INSTRUCTION:
Can you convert every line below into a Markdown table with the columns "Row" and "Line text", numbering each row and leaving out blank lines?
───
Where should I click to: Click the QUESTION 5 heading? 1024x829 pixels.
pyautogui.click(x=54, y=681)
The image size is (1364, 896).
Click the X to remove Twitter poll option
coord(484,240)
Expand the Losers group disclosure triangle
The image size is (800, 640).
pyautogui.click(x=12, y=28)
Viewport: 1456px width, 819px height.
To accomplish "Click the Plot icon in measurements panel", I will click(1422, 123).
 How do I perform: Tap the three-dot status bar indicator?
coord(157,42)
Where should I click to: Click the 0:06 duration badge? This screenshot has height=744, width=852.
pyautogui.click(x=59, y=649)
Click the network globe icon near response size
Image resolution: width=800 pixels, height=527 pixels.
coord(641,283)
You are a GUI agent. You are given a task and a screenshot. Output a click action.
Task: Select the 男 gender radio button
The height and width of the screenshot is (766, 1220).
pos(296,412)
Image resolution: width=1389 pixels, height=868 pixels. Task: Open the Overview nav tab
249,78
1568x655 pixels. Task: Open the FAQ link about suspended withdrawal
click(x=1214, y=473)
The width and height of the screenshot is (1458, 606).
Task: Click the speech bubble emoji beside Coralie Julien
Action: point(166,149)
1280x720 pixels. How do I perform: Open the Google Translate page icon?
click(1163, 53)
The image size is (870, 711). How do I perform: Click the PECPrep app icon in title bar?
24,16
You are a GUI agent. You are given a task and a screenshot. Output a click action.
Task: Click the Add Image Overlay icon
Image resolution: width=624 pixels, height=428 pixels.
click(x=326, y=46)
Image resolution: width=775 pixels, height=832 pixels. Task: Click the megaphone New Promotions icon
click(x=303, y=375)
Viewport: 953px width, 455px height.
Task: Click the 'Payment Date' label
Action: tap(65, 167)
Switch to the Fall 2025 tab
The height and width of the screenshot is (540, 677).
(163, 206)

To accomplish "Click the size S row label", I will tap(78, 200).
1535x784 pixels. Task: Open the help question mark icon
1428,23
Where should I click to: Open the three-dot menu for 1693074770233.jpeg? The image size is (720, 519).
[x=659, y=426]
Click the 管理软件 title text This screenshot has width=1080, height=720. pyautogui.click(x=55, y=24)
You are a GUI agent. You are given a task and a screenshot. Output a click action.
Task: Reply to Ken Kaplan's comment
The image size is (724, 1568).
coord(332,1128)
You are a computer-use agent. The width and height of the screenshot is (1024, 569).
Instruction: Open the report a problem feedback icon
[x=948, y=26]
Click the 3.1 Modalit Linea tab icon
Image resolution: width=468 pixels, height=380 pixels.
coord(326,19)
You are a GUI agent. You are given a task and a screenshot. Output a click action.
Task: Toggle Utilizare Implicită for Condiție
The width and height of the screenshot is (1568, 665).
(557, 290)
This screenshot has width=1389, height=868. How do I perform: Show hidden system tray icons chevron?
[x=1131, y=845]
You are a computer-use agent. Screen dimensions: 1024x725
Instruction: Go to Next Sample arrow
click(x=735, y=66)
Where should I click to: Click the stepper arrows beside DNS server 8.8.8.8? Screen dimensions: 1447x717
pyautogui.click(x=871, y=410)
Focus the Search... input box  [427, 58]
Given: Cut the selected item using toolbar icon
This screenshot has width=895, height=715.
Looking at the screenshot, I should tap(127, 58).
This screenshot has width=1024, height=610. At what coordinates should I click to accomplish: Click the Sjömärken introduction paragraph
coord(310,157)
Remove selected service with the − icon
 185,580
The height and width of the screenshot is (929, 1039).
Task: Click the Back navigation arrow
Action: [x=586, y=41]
───
OUTPUT BELOW:
| Row | Line text |
|---|---|
| 1 | Where should I click to: Click the QUESTION 5 heading? 1024x829 pixels. |
| 2 | pyautogui.click(x=54, y=681) |
| 3 | The image size is (1364, 896). |
| 4 | Click the X to remove Twitter poll option |
| 5 | coord(484,240) |
| 6 | Expand the Losers group disclosure triangle |
| 7 | The image size is (800, 640). |
| 8 | pyautogui.click(x=12, y=28) |
| 9 | Viewport: 1456px width, 819px height. |
| 10 | To accomplish "Click the Plot icon in measurements panel", I will click(1422, 123). |
| 11 |  How do I perform: Tap the three-dot status bar indicator? |
| 12 | coord(157,42) |
| 13 | Where should I click to: Click the 0:06 duration badge? This screenshot has height=744, width=852. |
| 14 | pyautogui.click(x=59, y=649) |
| 15 | Click the network globe icon near response size |
| 16 | Image resolution: width=800 pixels, height=527 pixels. |
| 17 | coord(641,283) |
| 18 | You are a GUI agent. You are given a task and a screenshot. Output a click action. |
| 19 | Task: Select the 男 gender radio button |
| 20 | The height and width of the screenshot is (766, 1220). |
| 21 | pos(296,412) |
| 22 | Image resolution: width=1389 pixels, height=868 pixels. Task: Open the Overview nav tab |
| 23 | 249,78 |
| 24 | 1568x655 pixels. Task: Open the FAQ link about suspended withdrawal |
| 25 | click(x=1214, y=473) |
| 26 | The width and height of the screenshot is (1458, 606). |
| 27 | Task: Click the speech bubble emoji beside Coralie Julien |
| 28 | Action: point(166,149) |
| 29 | 1280x720 pixels. How do I perform: Open the Google Translate page icon? |
| 30 | click(1163, 53) |
| 31 | The image size is (870, 711). How do I perform: Click the PECPrep app icon in title bar? |
| 32 | 24,16 |
| 33 | You are a GUI agent. You are given a task and a screenshot. Output a click action. |
| 34 | Task: Click the Add Image Overlay icon |
| 35 | Image resolution: width=624 pixels, height=428 pixels. |
| 36 | click(x=326, y=46) |
| 37 | Image resolution: width=775 pixels, height=832 pixels. Task: Click the megaphone New Promotions icon |
| 38 | click(x=303, y=375) |
| 39 | Viewport: 953px width, 455px height. |
| 40 | Task: Click the 'Payment Date' label |
| 41 | Action: tap(65, 167) |
| 42 | Switch to the Fall 2025 tab |
| 43 | The height and width of the screenshot is (540, 677). |
| 44 | (163, 206) |
| 45 | To accomplish "Click the size S row label", I will tap(78, 200). |
| 46 | 1535x784 pixels. Task: Open the help question mark icon |
| 47 | 1428,23 |
| 48 | Where should I click to: Open the three-dot menu for 1693074770233.jpeg? The image size is (720, 519). |
| 49 | [x=659, y=426] |
| 50 | Click the 管理软件 title text This screenshot has width=1080, height=720. pyautogui.click(x=55, y=24) |
| 51 | You are a GUI agent. You are given a task and a screenshot. Output a click action. |
| 52 | Task: Reply to Ken Kaplan's comment |
| 53 | The image size is (724, 1568). |
| 54 | coord(332,1128) |
| 55 | You are a computer-use agent. The width and height of the screenshot is (1024, 569). |
| 56 | Instruction: Open the report a problem feedback icon |
| 57 | [x=948, y=26] |
| 58 | Click the 3.1 Modalit Linea tab icon |
| 59 | Image resolution: width=468 pixels, height=380 pixels. |
| 60 | coord(326,19) |
| 61 | You are a GUI agent. You are given a task and a screenshot. Output a click action. |
| 62 | Task: Toggle Utilizare Implicită for Condiție |
| 63 | The width and height of the screenshot is (1568, 665). |
| 64 | (557, 290) |
| 65 | This screenshot has width=1389, height=868. How do I perform: Show hidden system tray icons chevron? |
| 66 | [x=1131, y=845] |
| 67 | You are a computer-use agent. Screen dimensions: 1024x725 |
| 68 | Instruction: Go to Next Sample arrow |
| 69 | click(x=735, y=66) |
| 70 | Where should I click to: Click the stepper arrows beside DNS server 8.8.8.8? Screen dimensions: 1447x717 |
| 71 | pyautogui.click(x=871, y=410) |
| 72 | Focus the Search... input box  [427, 58] |
| 73 | Given: Cut the selected item using toolbar icon |
| 74 | This screenshot has width=895, height=715. |
| 75 | Looking at the screenshot, I should tap(127, 58). |
| 76 | This screenshot has width=1024, height=610. At what coordinates should I click to accomplish: Click the Sjömärken introduction paragraph |
| 77 | coord(310,157) |
| 78 | Remove selected service with the − icon |
| 79 |  185,580 |
| 80 | The height and width of the screenshot is (929, 1039). |
| 81 | Task: Click the Back navigation arrow |
| 82 | Action: [x=586, y=41] |